It apparently goes without saying — neither Ernst nor his protagonists say it — that the impartiality of the “rule of lawyers” admits one important exception. Under a “rule of lawyers,” the administrative state will persistently favor one socioeconomic bloc: lawyers and the interests they serve. From this perspective, Tocqueville’s Nightmare can be read as a narrative of regulatory capture: the capture of the administrative state by lawyers themselves. But while regulatory capture is generally understood as a threat to administrative legitimacy, Ernst suggests that lawyerly capture is its condition precedent. If he is right, important new questions come to the fore: how did lawyers win the struggle to equate administrative legitimacy with their control of the administrative state, and what exactly did they win by defining administrative legitimacy in this way? Ernst’s ingenious history not only forces us to ask these questions, but also helps us answer them.

Wednesday, June 11, 2014

New York, 1938

[This is another in a series of posts about my recently published book, Tocqueville’s Nightmare.  The series begins here.]
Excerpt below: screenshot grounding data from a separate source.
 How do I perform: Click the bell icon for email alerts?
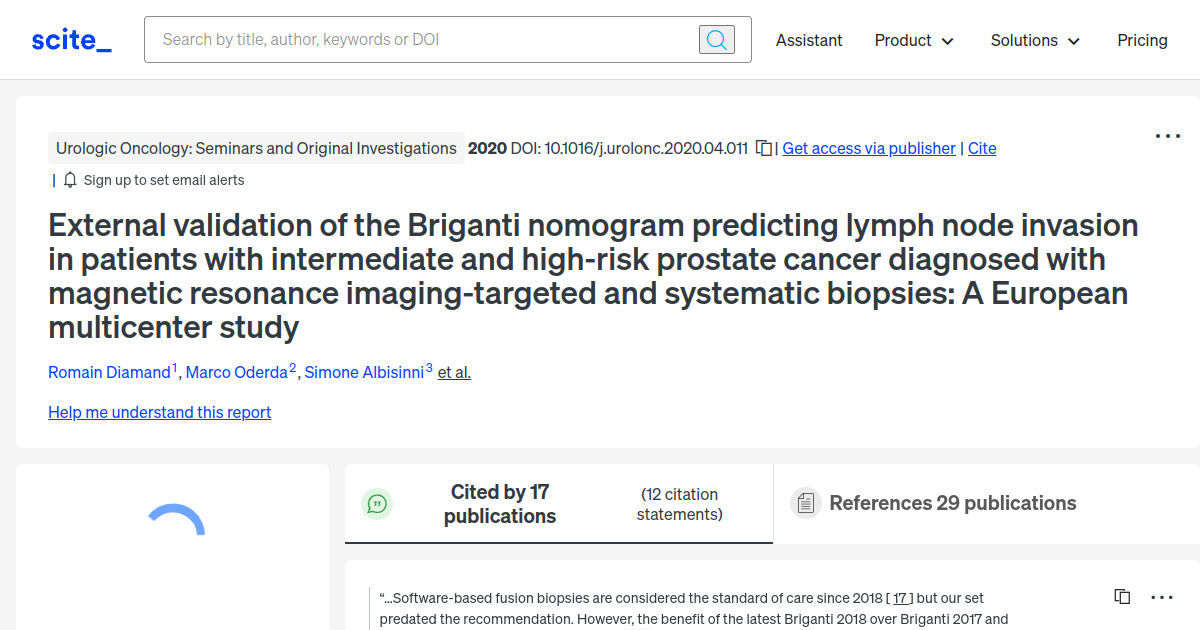(x=68, y=180)
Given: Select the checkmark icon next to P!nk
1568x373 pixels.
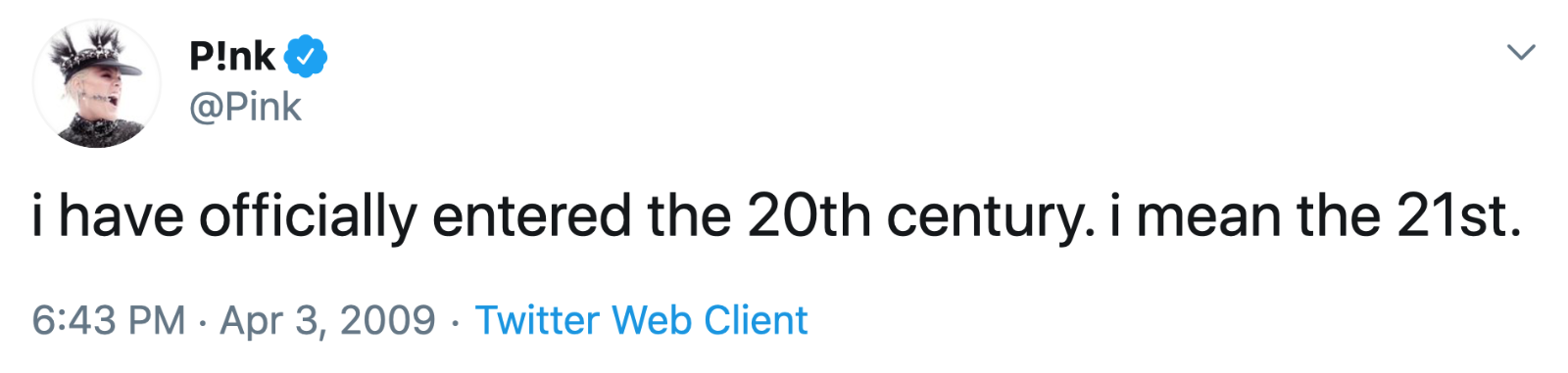Looking at the screenshot, I should (x=306, y=57).
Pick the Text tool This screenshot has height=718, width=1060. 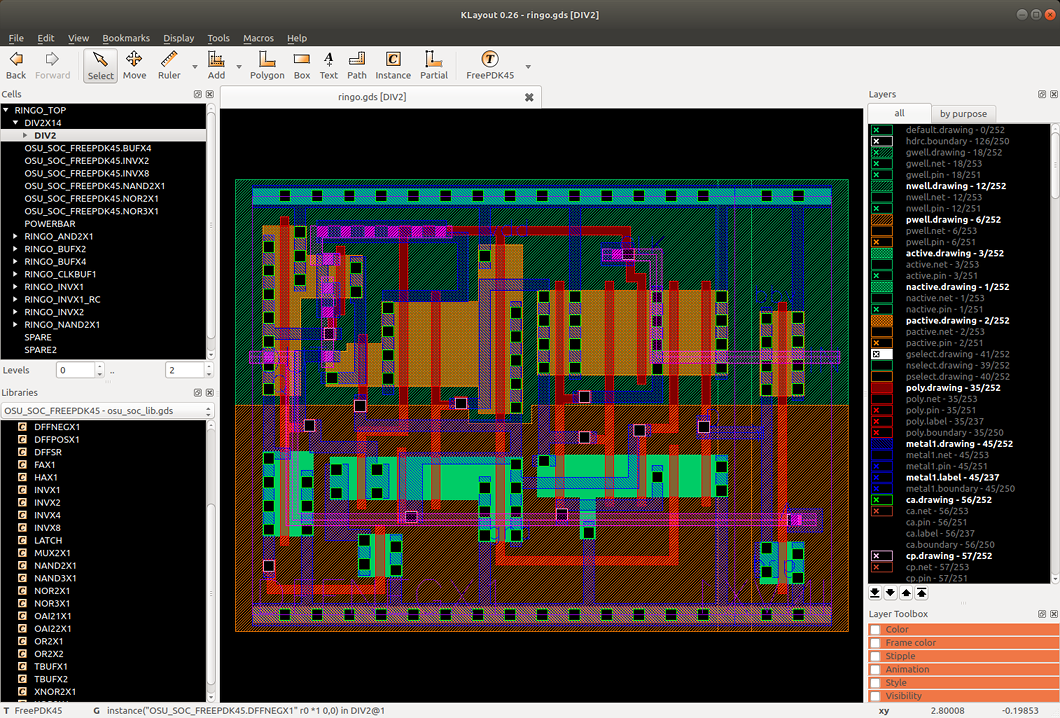[328, 65]
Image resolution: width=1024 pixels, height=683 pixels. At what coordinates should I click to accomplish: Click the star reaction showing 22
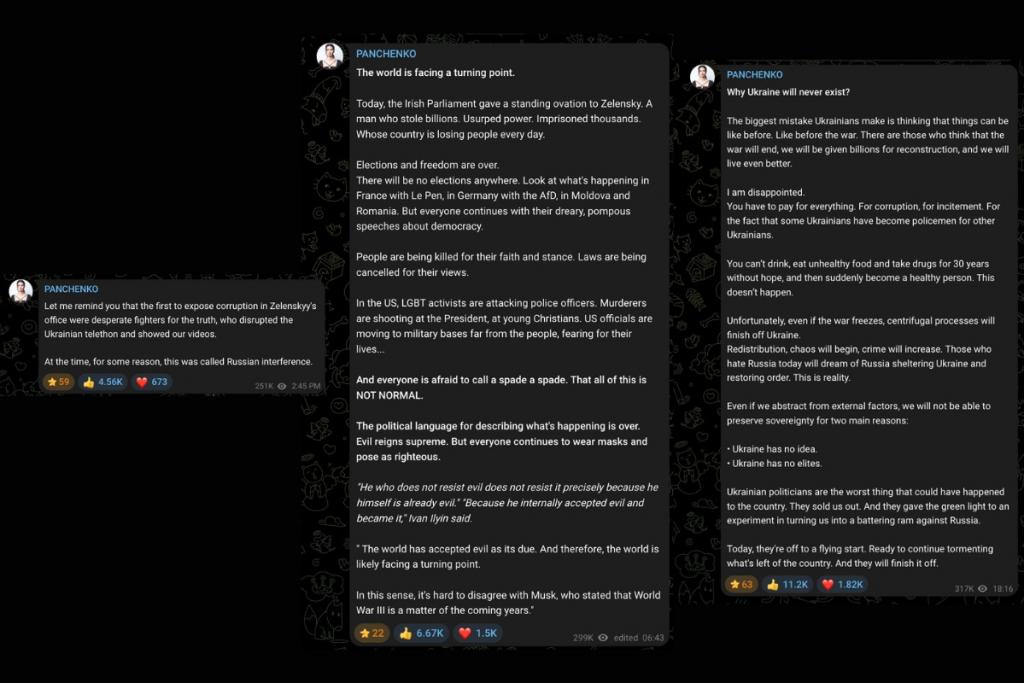371,633
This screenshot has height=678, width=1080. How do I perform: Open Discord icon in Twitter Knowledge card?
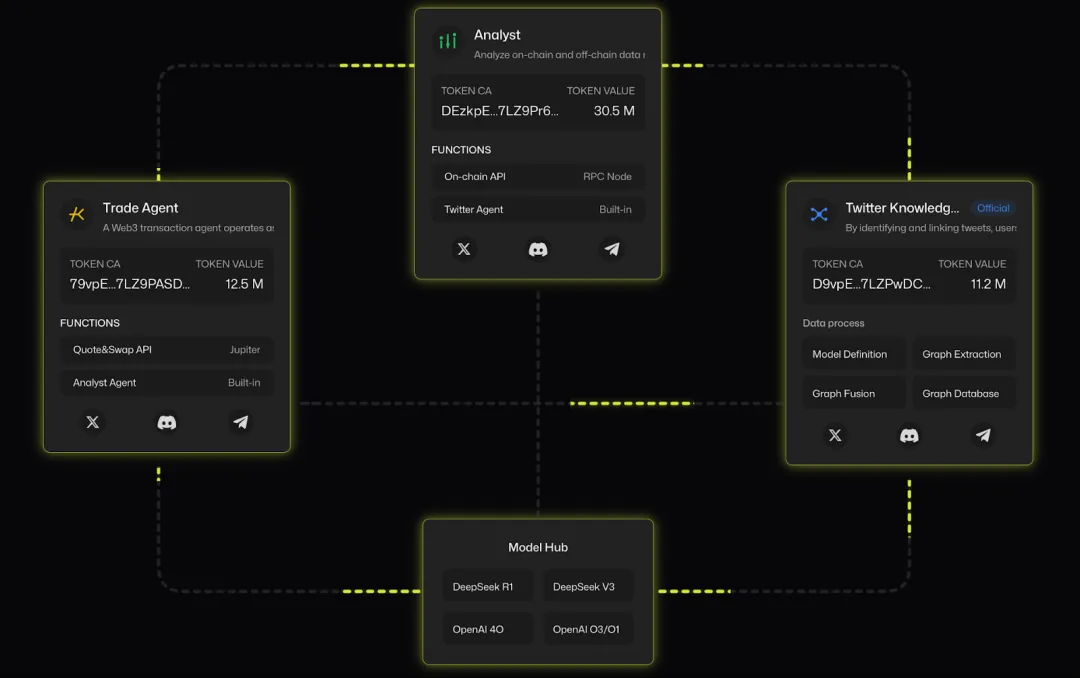(x=909, y=435)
If the first three chapters of the book study “ideas in action,” the action for the most part transpires in rarefied settings: Ernst Freund and Felix Frankfurter’s studies, the Supreme Court; and the offices of New Deal lawyers in administrative agencies and the Department of Justice.  Scholars used ideas to explain imagined worlds in which they and their peers rightly wielded power; judges justified their authority by bringing precedent, institutional interest, and their more general beliefs into alignment.  The last two chapters shift the focus of the book.  Although law and politics mix throughout it, with Chapter 4 (“New York, 1938”) the balance tips to politics, and the action takes place in larger, more public gatherings, including the meetings of bar associations, a constitutional convention, campaign rallies, and a general election.

Here’s the abstract:
The procedural version of the rule of law that the Hughes Court settled upon did not just appeal to a judicial elite.  New York's general election of 1938 showed that it claimed broad support.  The state constitutional convention adopted an "antibureaucracy clause" that would require weight-of-the-evidence review for most agencies' fact-finding.  It split the state's lawyers and political parties, but even conservative corporation lawyers like John Foster Dulles opposed it, and voters overwhelmingly rejected it in November.  But New Yorkers were not about to leave administrators to their own devices.  They expected them to treat individuals fairly, and they voted in surprisingly large numbers for a relative unknown, John Lord O’Brian, who made his challenge to U.S. Senator Robert F. Wagner a referendum on the procedures of the National Labor Relations Board, Wagner's prized legislative offspring.
The requirement that agencies follow court-like procedures solved the judges’ puzzle of reconciling administrative discretion and the rule of law, but it could not have prevailed had two powerful groups opposed it.  The first were lawyers, who, as Robert H. Jackson observed, were “inclined by habit and training to prefer the court over the administrative tribunal.”  In New York, Ernest Leet, a lawyer in Jackson’s law firm, was so outraged by “the dictatorial, vicious, undemocratic practices” of the Motor Vehicle Bureau in revoking his client’s driver's license that he tried to rally the state’s bar associations to demand the writing of weight-of-the-evidence review into the state constitution.  He was joined by Arthur Sutherland, who represented the losing party in Nebbia v. New York.  Yet elite lawyers with corporate law practices lacked the litigators’ love of the “prescribed ritual” of the courts and fought to preserve administrative discretion from intrusive judicial review.  The corporate lawyers prized administrative agencies for their quick “yeses"; the "noes" they could slow by insisting upon court-like procedure.  Such procedures also assured courtroom advocates that administration would not wholly devalue their commodified expertise in the ways of the courts.  When the anti-bureaucracy clause went before the electorate that fall, only a faction of the New York bar campaigned on its behalf.  The lawyers could not effectively counter the argument that weight-of-the-evidence review would keep state agencies from providing New Yorkers with needed goods and services. 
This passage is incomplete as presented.